The only way to keep from being dragged into their game is to control the situation. They are trained to take control and “drag the buyer around by the nose” (I was a car salesperson once, this is exactly the terminology they used). If you turn the tables on them and take control you will be in a much better position.

Always remember; it’s YOUR money, and you get to decide how much of it you’re willing to spend.

Don’t believe anything they say. Most car salespersons really don’t know very much about cars. They could just as easily be selling washing machines or time shares in Vail. Whether you’re talking about price, warranty, features of the car, or anything else, if it isn’t in writing it means nothing.

Do some research on the vehicle you’re interested in before you go anywhere near a car lot. Find out as much as you can. Consumer Reports is a good place to find out about reliability. has lots of good information about ownership costs. and similar sources can give you an estimate of what a given vehicle might sell for. The more you know before you step into the dealership the better off you’ll be.

ALL PRICES ARE NEGOTIABLE!!! Especially now. The bottom line is what you need to watch. The price of the car is one thing, trade in value is another, and these things can be juggled around. What you want to pay attention to is the money you will be spending.
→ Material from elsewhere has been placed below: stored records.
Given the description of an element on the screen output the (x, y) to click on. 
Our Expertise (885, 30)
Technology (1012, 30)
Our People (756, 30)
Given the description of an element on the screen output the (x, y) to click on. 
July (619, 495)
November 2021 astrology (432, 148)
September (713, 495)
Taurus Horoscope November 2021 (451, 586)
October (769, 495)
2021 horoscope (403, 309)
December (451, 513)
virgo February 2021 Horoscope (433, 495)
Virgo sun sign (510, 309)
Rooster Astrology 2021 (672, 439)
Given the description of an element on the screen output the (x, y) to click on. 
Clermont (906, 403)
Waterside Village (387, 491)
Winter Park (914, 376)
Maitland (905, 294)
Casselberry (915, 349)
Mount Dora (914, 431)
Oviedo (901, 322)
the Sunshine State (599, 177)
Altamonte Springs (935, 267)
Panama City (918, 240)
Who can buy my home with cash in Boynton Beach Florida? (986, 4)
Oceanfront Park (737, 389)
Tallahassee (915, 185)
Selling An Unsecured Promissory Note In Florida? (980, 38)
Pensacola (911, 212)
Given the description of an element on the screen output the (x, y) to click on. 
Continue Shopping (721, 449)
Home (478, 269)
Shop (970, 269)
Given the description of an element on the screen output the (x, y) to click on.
Politely (or not so politely if necessary) decline any and all extended warranties, service contracts, paint treatments, upholstery treatments, undercoating, etc.

Use your computer and do a lot of research prior to visiting showrooms. and and all have lots of car listings and comparative information on different models. You can even get a good idea on pricing. When you see all the cars that are out there for sale you will be OK with moving on when a salesperson is out of line.

Rather than trust the sales pitch, take the one or two cars you are most interested to an independent mechanic for an evaluation. The mechanic will point out the good and weak points on the car and then you’ll have great information for the final negotiation leading to a deal you are OK with.

When helping someone shop for a used car (I buy new…then keep them forever) I like to bring a Consumer Reports Used Car Buyers’ Guide, an NADA price guide, a Kelley Bluebook, a Loan Amortization Guide, and a new printout of my bank’s auto loan rates. I do my own research and my own loan calculations.

Knowledge is power.

I also “take over” the process. I see them as being there to provide services to me in the search process, not to lead me to buy a car.

This past weekend I was helping a friend search. They had photocopied our licenses prior to our going on a test drive. The salesman was too hungry, too new, and tried to drive the process. My friend became very uncomfortable and decided to abort the process. When I said we’d changed our minds and reached down and picked the photostatic copies of out licenses up off his desk he went blank. The sales manager came running out wanting to know what went wrong. We simply explained that we’d changed our minds and did not want to leave that personal information behind.

These poor salespeople are starving right now. I feel sorry for them, but I gave at the office.

You need to control the process. And be willing to walk away.